Creato negli anni 1933 da Jerry Siegel e Joe Shuster per DC Comics, il personaggio dei fumetti più famoso del mondo, Superman, ha accumulato ben ’80 anni di storia editoriale, segnando intere generazioni di lettori, ed è facile capirne il motivo.
Superman è un archetipo moderno, un modello che ancora oggi genera cloni su cloni, pochissimi dei quali hanno saputo eguagliarne il primigenio carisma.
Eppure, sebbene l’Uomo d’Acciaio rappresenti il primo esempio di supereroe dell’era moderna, anche lui deve la sua esistenza ad una figura preesistente: l’Eracle (o Ercole) della mitologia greca.
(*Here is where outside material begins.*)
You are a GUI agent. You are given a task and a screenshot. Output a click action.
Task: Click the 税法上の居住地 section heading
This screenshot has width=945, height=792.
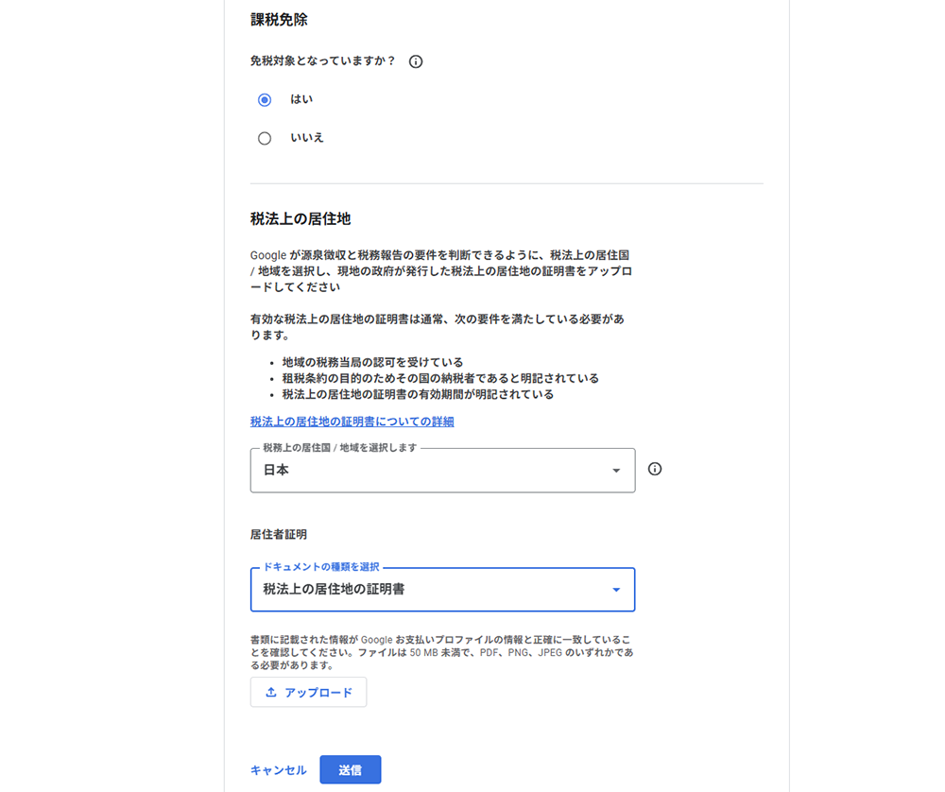pos(301,218)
L’associazione è scontata.
Entrambi sono i più illustri rappresentanti delle loro categorie (Superman dei supereroi; Eracle degli eroi ellenici).
Entrambi sono figli di esseri superiori (Superman di Jor-El, membro dell’alto consiglio del pianeta Krypton, la cui civiltà è di gran lunga più avanzata di quella terrestre, e i loro abitanti biologicamente più evoluti; Eracle di Zeus, signore dell’Olimpo e degli dei che lo abitano).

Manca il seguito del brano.